RELAÇÕES INTERNACIONAIS

Brasil e Índia reforçam parceria estratégica e ampliam cooperação global

Especialista destaca que, mais do que concorrentes, Brasil e Índia atuam como aliados no cenário global, fortalecendo a cooperação Sul-Sul e ampliando oportunidades comerciais e diplomáticas.

Publicado em 13/05/2026 às 09:00
Brasil e Índia fortalecem aliança estratégica e ampliam cooperação no cenário global. © telegram SputnikBrasil / Acessar o banco de imagens

Além das relações já consolidadas com os países do BRICS, o Brasil vem intensificando sua proposta estratégica com a Índia, uma das principais economias emergentes da Ásia e um dos atores centrais do Sul Global.

O desenvolvimento desse fluxo entre Brasília e Nova Déli apresenta diversas camadas que vão além do comércio, destacando políticas de convergência que aproximam os dois países. Segundo Maria Fernanda Császár, bacharel em Relações Internacionais e pesquisadora do Núcleo de Avaliação da Conjuntura (NAC), em entrevista à Sputnik Brasil, essa relação é marcada pela complementaridade e não pela competição.

"O Brasil e a Índia não se veem como concorrentes abertamente. A relação é muito mais complementar e de andar juntos do que de competir. Ambos têm uma identificação muito grande por se considerarem no estágio de potência emergente. Então, é estratégico que se tenha aliados no mesmo nível", afirmou.

A parceria entre Brasil e Índia destaca-se como vetor fundamental da cooperação Sul-Sul, promovendo o alinhamento político e econômico entre países em desenvolvimento, com o objetivo de reduzir assimetrias frente às potências tradicionais e contribuições o desenvolvimento mútuo, conforme aponta o especialista.

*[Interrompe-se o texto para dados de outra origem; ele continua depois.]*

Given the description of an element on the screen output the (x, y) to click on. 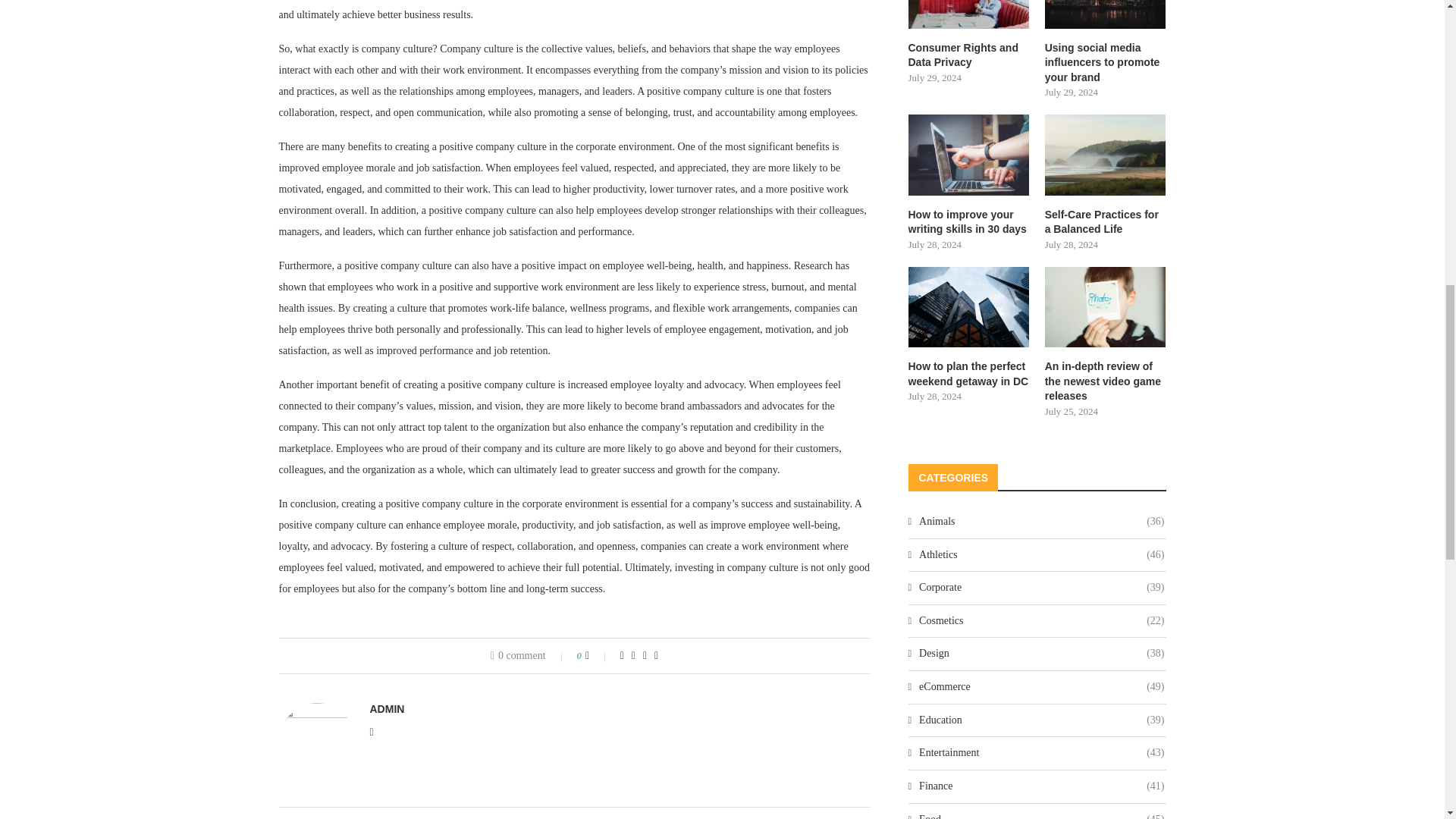
Like (597, 655)
Author admin (386, 708)
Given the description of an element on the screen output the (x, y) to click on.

"Se a gente olha a pauta exportadora, a Índia exporta muito produto fabricado para a gente e eu acho que pensar o Brasil como um hub [indiano], a gente pode também pensar a Índia como um hub para distribuição de produtos brasileiros no sul da Ásia ou até para o sudeste asiático, como entreposto. Isso traz muita oportunidade para a cooperação Sul-Sul", comenta.

Ações concretas além das promessas

Császár enfatiza que uma parceria comercial entre os dois países deve ser experimentada também no âmbito do setor privado, onde a interação é tão relevante quanto no campo governamental.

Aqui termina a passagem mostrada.